M. xanthus prey on other bacteria. Lacking internal organs to digest their prey, they band together in familial packs to engulf and devour victims, which can include M. xanthus that aren’t members of the family.

About five years ago, Wall and coauthor Pengbo Cao, then a graduate student in his lab and now a postdoctoral research associate at the Georgia Institute of Technology, showed M. xanthus uses a surface receptor called TraA and a partner protein called TraB to recognize kin.

When M. xanthus bumps into a close relative, the TraAB complex acts as a kind of glue, forming a sticky bond between the two. When M. xanthus runs into unrelated M. xanthus, TraAB helps poison non-kin.

While investigating the mechanism of TraAB, Wall’s team created several mutant strains, including some that overexpressed TraAB, making more of the protein than normal. Cao noticed they had a tendency to form cell clusters within a few hours. While Wall’s team followed up with microbiological experiments, Igoshin’s group was asked if it could create a theoretical model that might explain the mystery.

“What’s interesting about our theory is that the only way we see these (circular aggregates) in our simulations is when we make the cells non-reversing,” Igoshin says. “In normal wild-type cells, they go back and forth, back and forth, like a commuter train.

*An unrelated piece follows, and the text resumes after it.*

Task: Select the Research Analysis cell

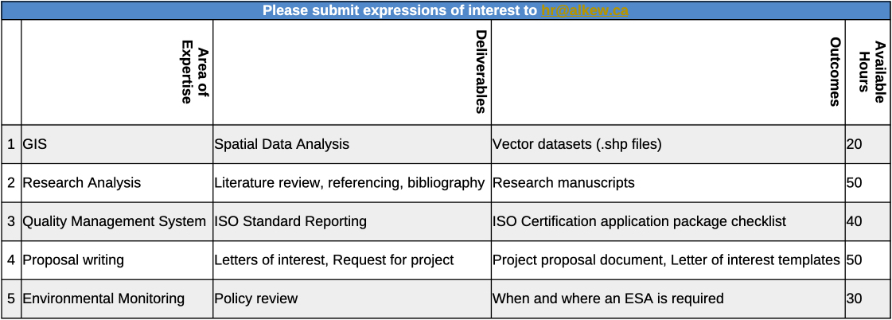Action: (x=117, y=183)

The head becomes the tail and the tail becomes the head. And they do it every eight minutes or so.”

The model simulated M. xanthus behavior based on changes to TraAB and other signaling circuits and was developed by Igoshin and study coauthors Rajesh Balagam and Zhaoyang Zhang, who were then graduate students in his lab.

“Our first idea was maybe they’re so sticky, they just can’t reverse,” Igoshin says. “So, we tried to see if sticky cells that normally reverse would form circular aggregates. We added a very, very strong adhesion to our simulations, and nothing happened. They didn’t make circles. However, if we instead inhibited the reversals the simulations worked. Circular aggregates emerged.”

Extra-sticky mutants

Follow-up experiments at the University of Wyoming verified cells in the aggregates did not reverse, but that raised even more questions.

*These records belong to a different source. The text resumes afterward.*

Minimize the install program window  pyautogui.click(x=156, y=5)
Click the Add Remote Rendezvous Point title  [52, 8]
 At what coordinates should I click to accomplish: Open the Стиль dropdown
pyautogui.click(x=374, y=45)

“Somehow TraAB overexpression in aggregates prevented cells from reversing,” Igoshin says. “So this was very cool for us, because this is what our model predicted. But this was also a bit puzzling and completely unexpected. Because TraAB, as far as we knew, didn’t have anything to do with reversal regulation.”

The researchers ruled out a few possible explanations with follow-up experiments. Evidence suggested TraAB stickiness could be the key.

“But how is it that adhesion suppresses the reversals?” Igoshin says. “Our idea was maybe there is some sort of contact-dependent signal between cells that suppresses the reversals. The cells are in dense groups and are in contact with others all the time, but those contacts are transient. But if TraAB overexpression really makes you sticky, your neighbor will remain your neighbor for longer, and that could trigger the signal that suppresses the reversals.”

With those changes, the model began producing patterns very similar to what Wall’s team was seeing in its experiments with engineered M. xanthus strains.

To see if the model could predict a behavior that hadn’t yet been seen in experiments, Igoshin’s team simulated what would happen in mixed colonies of M. xanthus, including mixtures of two extra-sticky mutants that didn’t recognize one another as kin. The model predicted they would form large rotating swarms containing mixtures of the two strains.

Experiments from Wall’s team bore out the prediction, and the application of false color to microscopic images of the colonies revealed M. xanthus‘ pastiche of The Starry Night.

“Our work highlights how a social bacterium, known for rich sources of therapeutic natural products and as crop biocontrol agents, serves as a powerful model for studying emergent behaviors that also exhibit artistic beauty,” Wall says.

The paper appears in the journal mSystems. Additional researchers are from the University of Wyoming. The National Science Foundation and the National Institutes of Health supported the work.